Anti-Mullerian hormone - a marker of upcoming menopause or a questionable guesswork?

  Vol. 38 (2) 2017 Neuro endocrinology letters Journal Article   2017; 38(2): 75-82 PubMed PMID:  28650599    Citation

: Anti-Müllerian hormone (AMH) is a protein produced by pre-antral and small antral ovarian follicles. It is an acknowledged marker of ovarian reserve and remaining reproductive capacity, commonly used in reproductive medicine. From the third decade of life, AMH serum levels decrease consecutively up to menopause. Since the standardization of commercial assays, novel contributions of that parameter are being observed. Up to date, there is no screening tool for predicting the age of natural menopause (ANM). The following literature review evaluates the utility of AMH measurement in predicting ANM. Eleven studies met the inclusion criteria (original study with at least 9 years follow-up, 150 or more participants and the usage of ELISA assay for measuring AMH). The main finding from all of those studies is that there is an undeniable correlation between lower AMH and time to menopause (TTM). Single measurement of AMH is characterized by up to 0.86 predictive capacity, 86% to 92% accuracy which may be enhanced with additional parameters.

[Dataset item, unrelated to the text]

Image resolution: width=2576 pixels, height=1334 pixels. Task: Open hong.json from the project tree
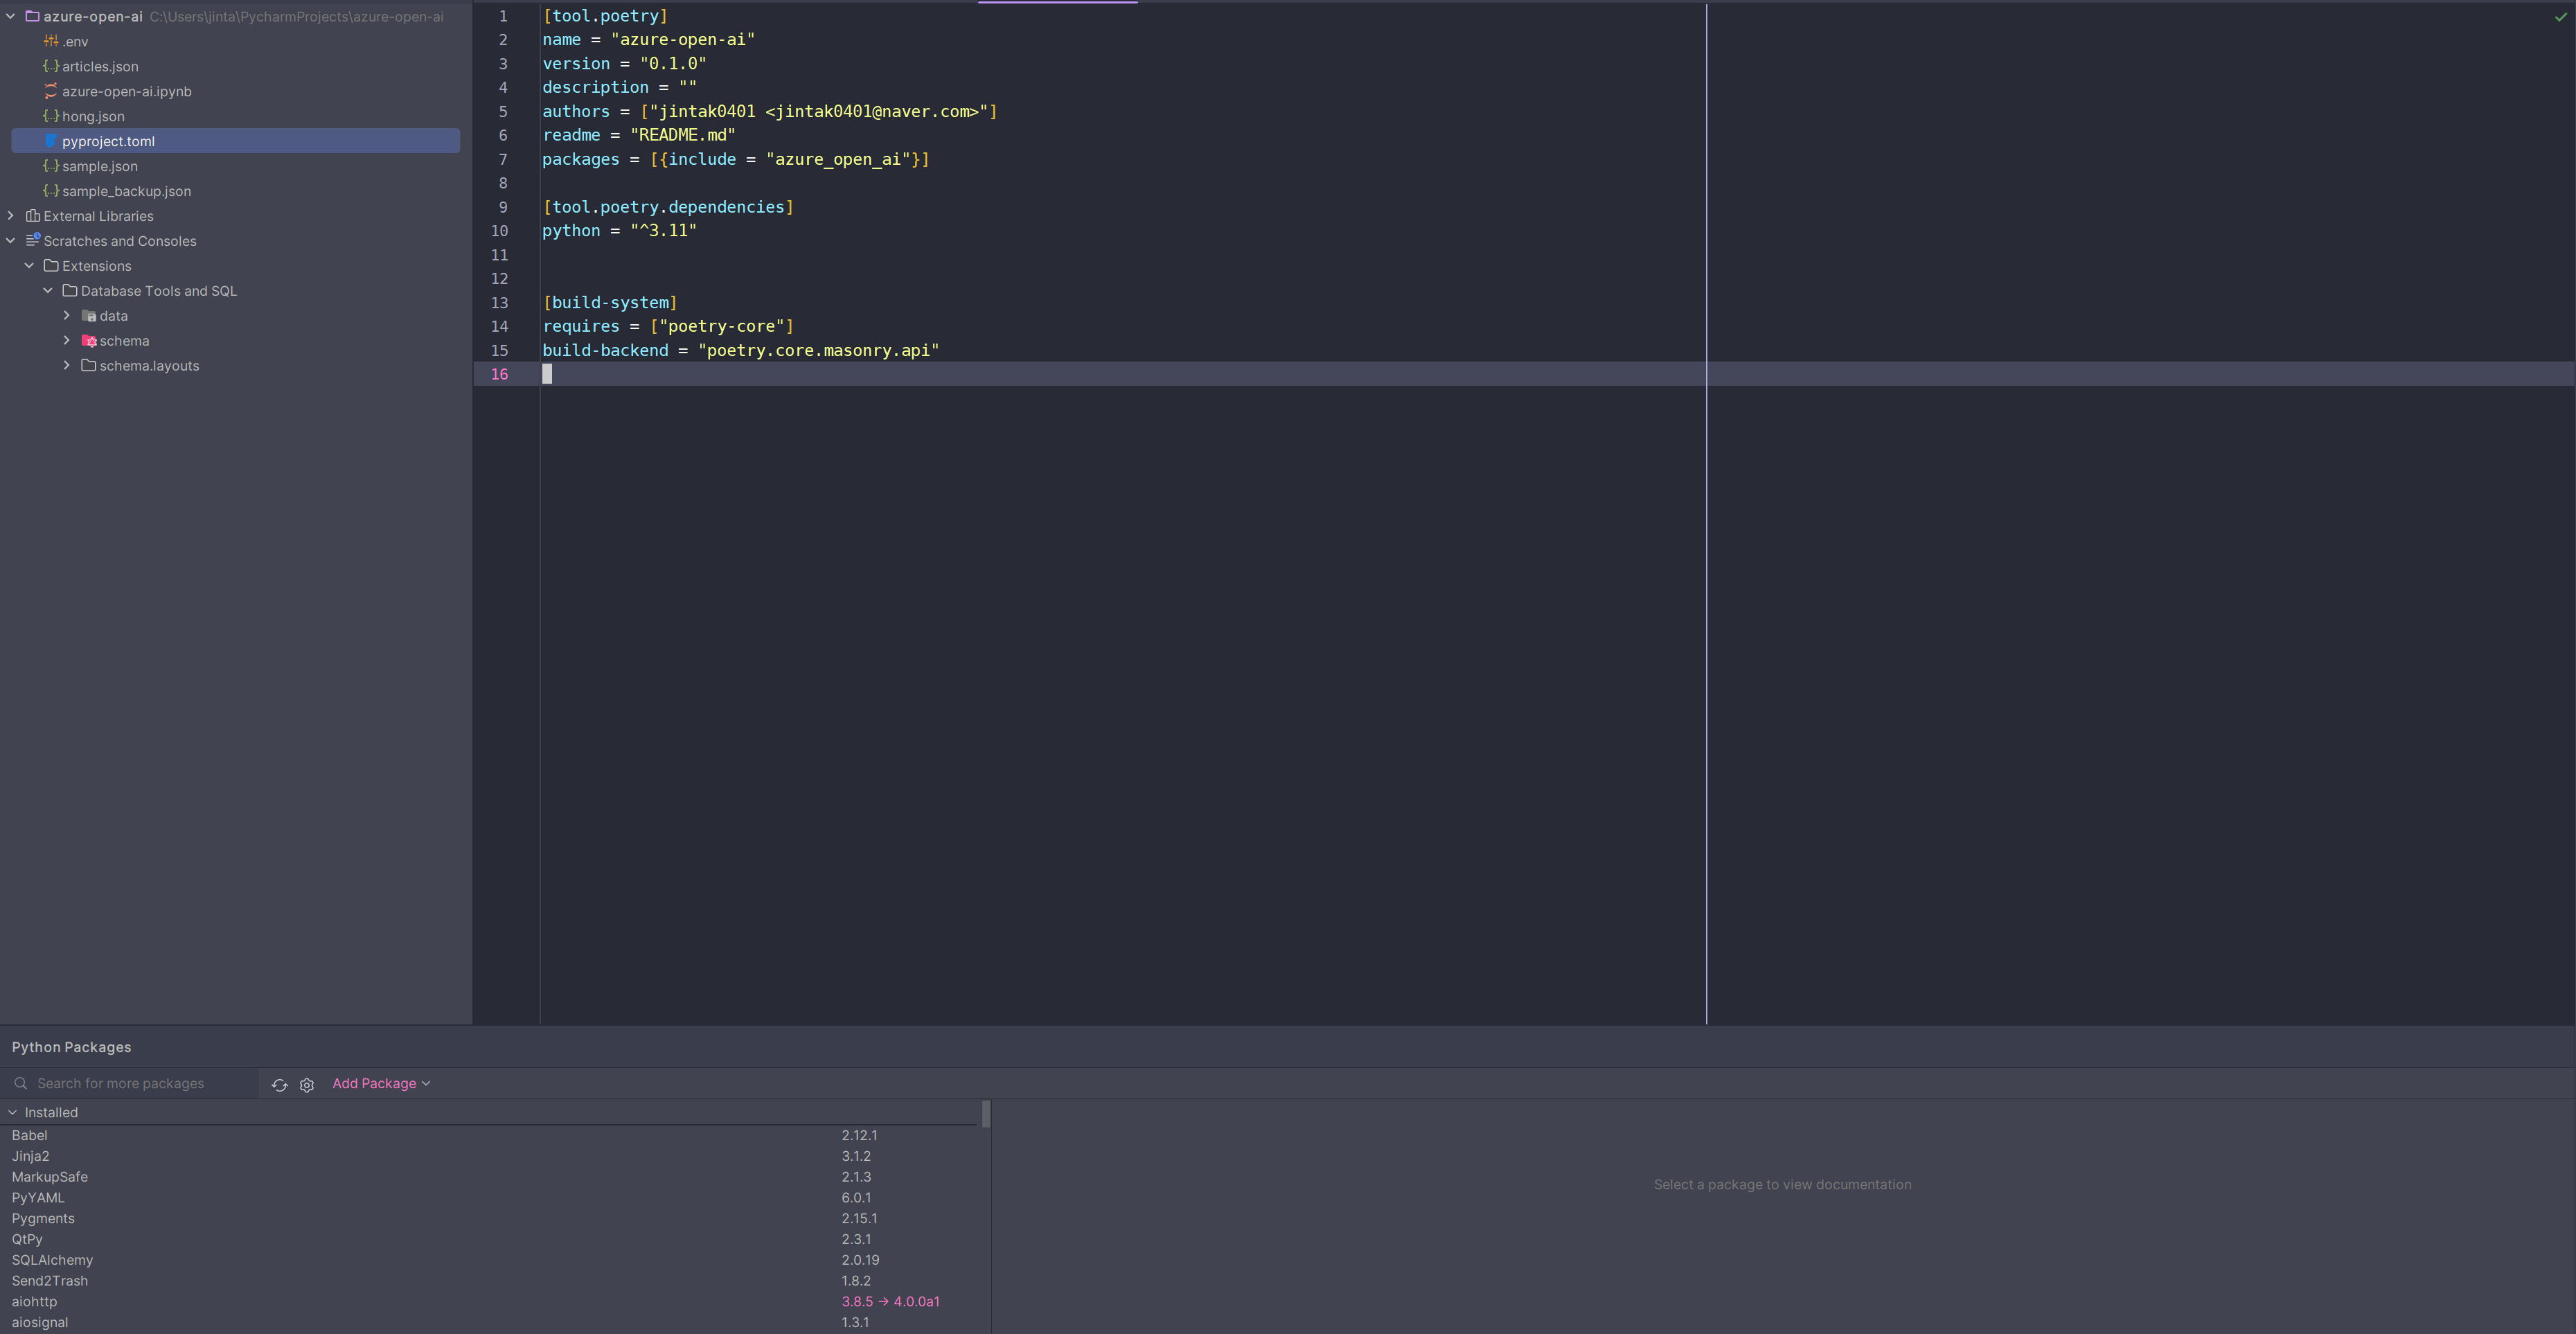point(93,116)
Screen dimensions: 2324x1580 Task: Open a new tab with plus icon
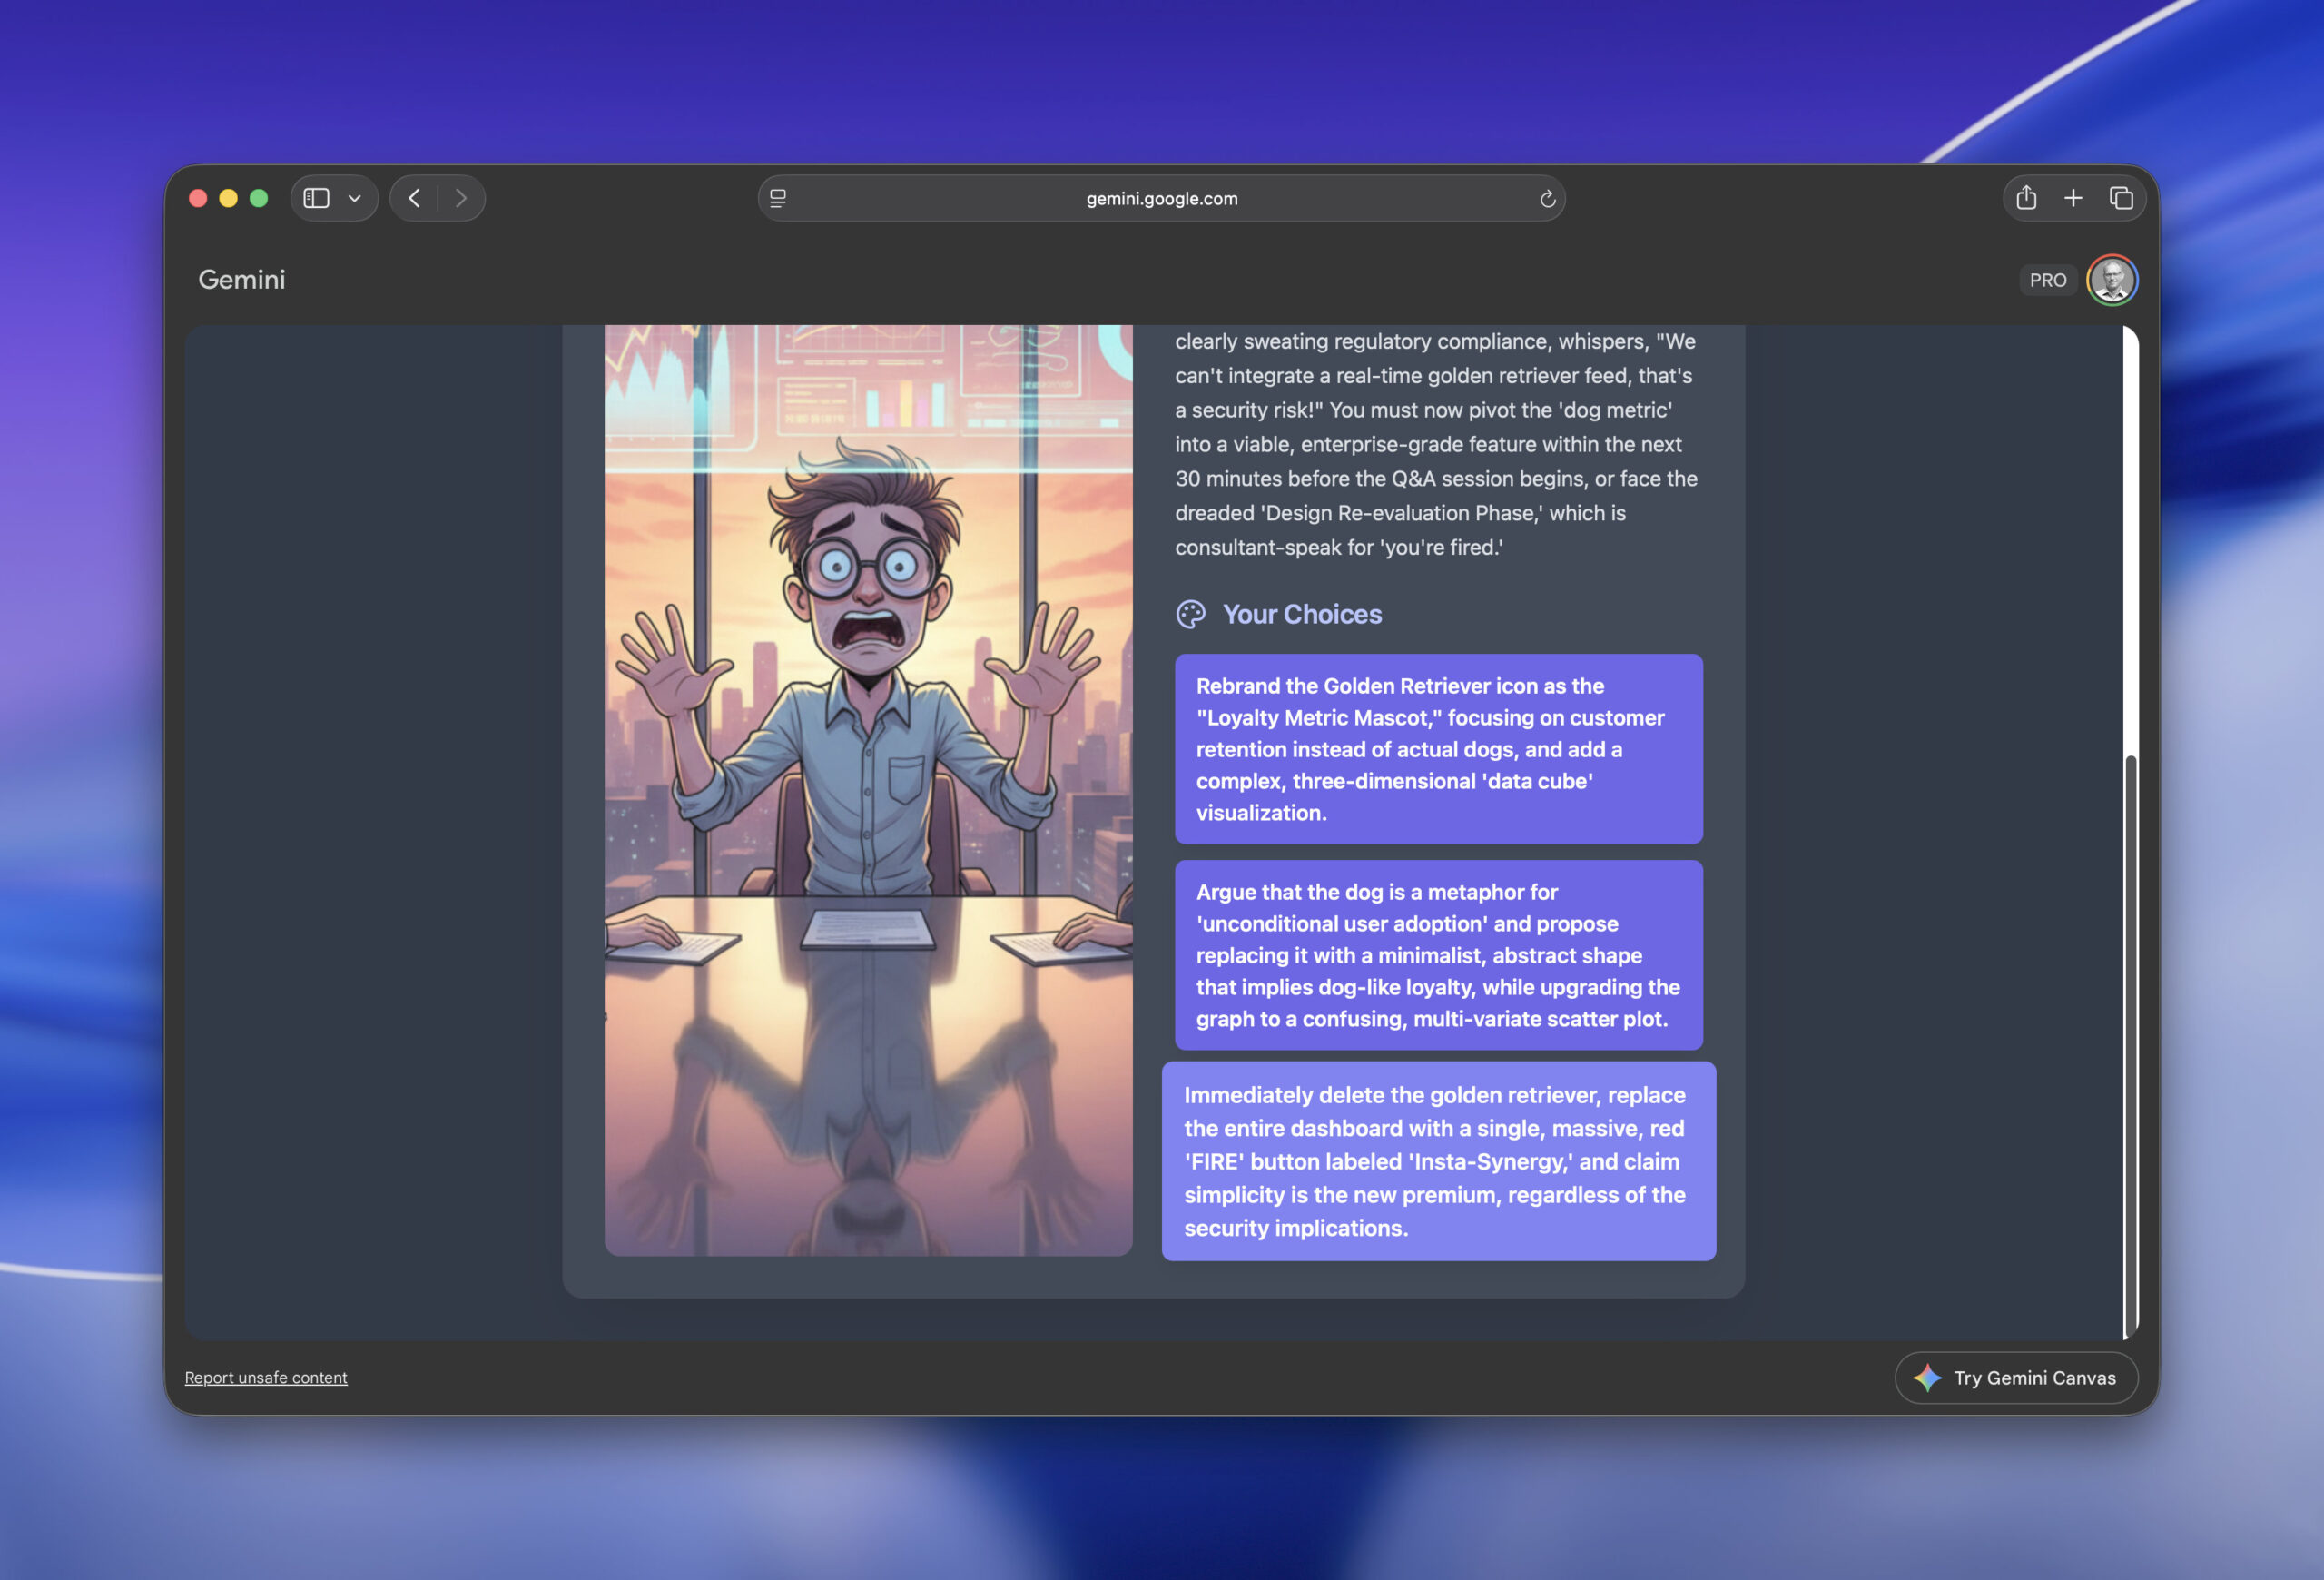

AMH level below critical threshold strongly correlates with TTM and may become undetectable few years before menopause. The highest effectiveness was proved in short-term (up to 3 years) prediction. AMH seems to be a better predictor of TTM than FSH or inhibin B. Additionally, patterns in AMH changes are individual and the evaluation of those dynamics may lead to a higher accuracy in predicting ANM. AMH has a significant potential to become a useful tool in clinical practice as a predictor of TTM and ANM, especially with regard to family planning. More studies are required before proposed models may be implemented.